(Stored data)

◇ ◇ ◇ ◇ ◇ ◇ ◇

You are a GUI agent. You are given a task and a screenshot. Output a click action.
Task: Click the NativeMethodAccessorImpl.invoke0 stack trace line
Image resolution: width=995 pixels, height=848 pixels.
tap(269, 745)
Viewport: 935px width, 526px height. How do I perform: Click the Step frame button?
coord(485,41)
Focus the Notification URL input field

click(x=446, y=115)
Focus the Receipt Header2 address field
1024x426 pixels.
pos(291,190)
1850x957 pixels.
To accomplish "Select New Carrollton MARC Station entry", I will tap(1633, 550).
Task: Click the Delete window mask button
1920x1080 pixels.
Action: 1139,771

◇ ◇ ◇ ◇ ◇ ◇ ◇

* **Task prompt**
Your output should be the lines from the one with "Focus the Notification URL input field" through the end of the records above, copied exactly.

* **Answer space**
Focus the Notification URL input field

click(x=446, y=115)
Focus the Receipt Header2 address field
1024x426 pixels.
pos(291,190)
1850x957 pixels.
To accomplish "Select New Carrollton MARC Station entry", I will tap(1633, 550).
Task: Click the Delete window mask button
1920x1080 pixels.
Action: 1139,771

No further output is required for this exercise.